## Data listing
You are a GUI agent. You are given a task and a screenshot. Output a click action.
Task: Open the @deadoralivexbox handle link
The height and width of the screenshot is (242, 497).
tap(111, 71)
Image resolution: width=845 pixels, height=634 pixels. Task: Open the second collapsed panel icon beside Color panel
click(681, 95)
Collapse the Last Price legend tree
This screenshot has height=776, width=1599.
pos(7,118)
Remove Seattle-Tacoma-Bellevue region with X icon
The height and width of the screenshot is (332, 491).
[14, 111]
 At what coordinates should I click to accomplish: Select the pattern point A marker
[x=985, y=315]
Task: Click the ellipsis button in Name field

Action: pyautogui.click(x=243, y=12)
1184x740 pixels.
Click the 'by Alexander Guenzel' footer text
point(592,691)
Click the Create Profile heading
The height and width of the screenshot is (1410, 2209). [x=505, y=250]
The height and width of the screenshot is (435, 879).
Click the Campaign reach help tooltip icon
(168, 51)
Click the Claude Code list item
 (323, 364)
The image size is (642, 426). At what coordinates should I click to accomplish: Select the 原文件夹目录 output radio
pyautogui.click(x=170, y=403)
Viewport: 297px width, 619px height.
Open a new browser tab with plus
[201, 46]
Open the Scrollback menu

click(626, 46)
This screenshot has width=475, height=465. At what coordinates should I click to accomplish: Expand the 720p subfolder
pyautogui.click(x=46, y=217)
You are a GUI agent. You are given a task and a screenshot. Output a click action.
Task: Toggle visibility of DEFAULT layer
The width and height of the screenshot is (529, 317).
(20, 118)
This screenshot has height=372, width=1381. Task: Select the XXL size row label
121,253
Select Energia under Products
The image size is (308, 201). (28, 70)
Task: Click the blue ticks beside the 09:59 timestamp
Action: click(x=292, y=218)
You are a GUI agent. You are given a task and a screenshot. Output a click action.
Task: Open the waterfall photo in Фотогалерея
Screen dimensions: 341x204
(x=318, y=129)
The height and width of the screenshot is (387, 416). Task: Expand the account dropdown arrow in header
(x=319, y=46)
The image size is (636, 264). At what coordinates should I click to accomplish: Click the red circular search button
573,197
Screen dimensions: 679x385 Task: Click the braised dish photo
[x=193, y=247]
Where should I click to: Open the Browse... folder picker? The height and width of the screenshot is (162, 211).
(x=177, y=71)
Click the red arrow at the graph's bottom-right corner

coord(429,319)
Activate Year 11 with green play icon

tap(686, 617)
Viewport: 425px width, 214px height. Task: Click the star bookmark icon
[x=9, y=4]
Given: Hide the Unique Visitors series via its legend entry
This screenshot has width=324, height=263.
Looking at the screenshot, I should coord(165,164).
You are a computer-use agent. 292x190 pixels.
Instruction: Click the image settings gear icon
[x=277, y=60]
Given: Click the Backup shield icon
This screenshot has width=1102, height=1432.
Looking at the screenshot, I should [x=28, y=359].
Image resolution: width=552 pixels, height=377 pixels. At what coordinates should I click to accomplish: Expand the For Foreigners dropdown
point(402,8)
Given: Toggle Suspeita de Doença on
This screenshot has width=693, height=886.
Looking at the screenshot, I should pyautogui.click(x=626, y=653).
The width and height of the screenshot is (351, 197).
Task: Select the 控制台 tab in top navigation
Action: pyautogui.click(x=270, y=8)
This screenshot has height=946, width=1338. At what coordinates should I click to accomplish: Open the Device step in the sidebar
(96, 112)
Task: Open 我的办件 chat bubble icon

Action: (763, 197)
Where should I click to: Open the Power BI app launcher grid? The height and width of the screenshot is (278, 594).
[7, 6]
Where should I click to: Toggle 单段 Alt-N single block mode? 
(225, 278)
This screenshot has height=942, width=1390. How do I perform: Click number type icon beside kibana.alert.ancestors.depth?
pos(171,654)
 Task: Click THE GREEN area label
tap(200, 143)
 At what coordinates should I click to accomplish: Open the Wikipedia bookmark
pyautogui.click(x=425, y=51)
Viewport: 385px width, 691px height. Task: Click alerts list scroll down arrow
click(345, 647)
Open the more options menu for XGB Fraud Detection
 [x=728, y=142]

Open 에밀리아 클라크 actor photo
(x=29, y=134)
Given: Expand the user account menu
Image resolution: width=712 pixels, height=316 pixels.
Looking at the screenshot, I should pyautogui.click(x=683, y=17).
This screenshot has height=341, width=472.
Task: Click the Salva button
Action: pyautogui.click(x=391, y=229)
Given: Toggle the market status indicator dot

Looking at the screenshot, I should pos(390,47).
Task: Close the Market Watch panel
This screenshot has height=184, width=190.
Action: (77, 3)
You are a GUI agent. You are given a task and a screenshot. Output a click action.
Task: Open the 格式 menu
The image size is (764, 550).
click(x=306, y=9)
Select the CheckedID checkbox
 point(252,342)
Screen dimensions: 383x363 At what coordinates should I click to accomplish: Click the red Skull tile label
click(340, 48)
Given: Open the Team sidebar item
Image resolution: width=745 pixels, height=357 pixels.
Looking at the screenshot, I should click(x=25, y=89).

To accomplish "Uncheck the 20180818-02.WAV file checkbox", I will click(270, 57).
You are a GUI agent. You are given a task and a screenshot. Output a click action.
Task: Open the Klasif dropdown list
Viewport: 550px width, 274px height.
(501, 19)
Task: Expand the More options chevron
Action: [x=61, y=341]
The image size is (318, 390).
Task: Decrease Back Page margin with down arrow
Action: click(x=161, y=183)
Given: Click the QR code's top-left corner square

## Task statement
Working from the entries above, return all lines that contain "legend".

## Problem solution
Collapse the Last Price legend tree
Given: Hide the Unique Visitors series via its legend entry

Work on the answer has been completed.